After researching multiple providers across Australia, the US, and New Zealand, Flossie ultimately decided that Vanta’s solution was the best match for their complex and specific organizational needs.
As Cath Carlsen, COO of Flossie, explains, the company relied on Vanta to help it understand exactly what was required to obtain its SOC 2: “After integrating all our systems, we got Vanta to then ‘tell us what we needed to do’ so we could identify what the rest of the gaps were”.
Being able to draw on Vanta’s extensive expertise and guidance proved hugely valuable, allowing Flossie to leverage the platform’s pre-existing template layouts to enhance its existing documentation.
“Vanta allowed us to easily ‘tick off’ all our actions to get us to a pre-audit state, then identify all the big gaps we needed to fill.” - Cath Carlsen, Chief Operating Officer, Flossie
Partnering with Vanta enabled Flossie to satisfy all its crucial requirements, while also overcoming particular obstacles and pain points within its processes.
This included the ability not just to upload and edit custom policies, but also to automate their management—something that could have been extremely admin-heavy and time-consuming given the numerous ongoing tasks involved.
In addition, Vanta offered the capability to perform seamless security reviews and efficient onboarding and offboarding—which was of great importance to Flossie—as well as being able to support multiple devices for each user.
By covering off both the critical needs and nice-to-have features on Flossie’s list, Vanta’s trust management platform ensured that obtaining SOC 2 was a smooth and straightforward journey for the whole team.
“I can’t fathom getting prepared for SOC 2 without an automated compliance solution like Vanta steering us in the right direction. Having different third-party tools hosting our documentation, policies, cadences, risk register, and third-party partners’ policies would require an entire dedicated full-time team to manage.” - Cath Carlsen, Chief Operating Officer, Flossie
The impact
Frictionless processes, streamlined operations
Achieving SOC 2 Type 2 compliance has resulted in productive sales discussions, as there are fewer concerns around security.
No longer having to perform individual security assessments for every potential vendor—a process that previously took 6 months to complete—has saved significant time while increasing the likelihood that the companies in question will partner with Flossie.
“Vanta is now the singular platform for managing all our policies, risk register, third-party integration compliance, penetration tests, and more. Everything is contained in one place.” - Cath Carlsen, Chief Operating Officer, Flossie
The auditors from Vanta’s auditor network were particularly helpful when dealing with some of the more challenging SOC 2 controls.

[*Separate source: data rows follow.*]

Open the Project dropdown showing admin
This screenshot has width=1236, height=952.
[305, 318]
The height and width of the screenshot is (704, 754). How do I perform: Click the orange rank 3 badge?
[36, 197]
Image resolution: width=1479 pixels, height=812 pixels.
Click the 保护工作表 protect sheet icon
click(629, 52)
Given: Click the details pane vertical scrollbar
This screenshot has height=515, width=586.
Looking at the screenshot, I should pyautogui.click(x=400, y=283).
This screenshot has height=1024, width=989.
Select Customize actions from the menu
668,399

As Flossie’s Chief Security Officer, Steve Torrance, explains, “Timeframes for resolving requests for evidence were more generous than we had anticipated, making them easy to schedule alongside other tasks without major disruptions to regular development. ”

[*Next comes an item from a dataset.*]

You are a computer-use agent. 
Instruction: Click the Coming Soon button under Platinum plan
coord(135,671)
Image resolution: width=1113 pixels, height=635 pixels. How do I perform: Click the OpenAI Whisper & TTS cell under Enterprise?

Achieving SOC 2 Type 2 compliance has significantly boosted the morale of Flossie’s development and IT departments, while employees feel validated, knowing they are performing their roles properly and diligently. According to Cath, "Team leads shouldn’t underestimate this milestone; it deserves more recognition internally."
Flossie will consider additional compliance frameworks in the near future. The company also hopes to use its experience of obtaining SOC 2 to educate other New Zealand technology companies looking to export into the US, offering insights from its own journey to empower other businesses wanting to follow a similar path.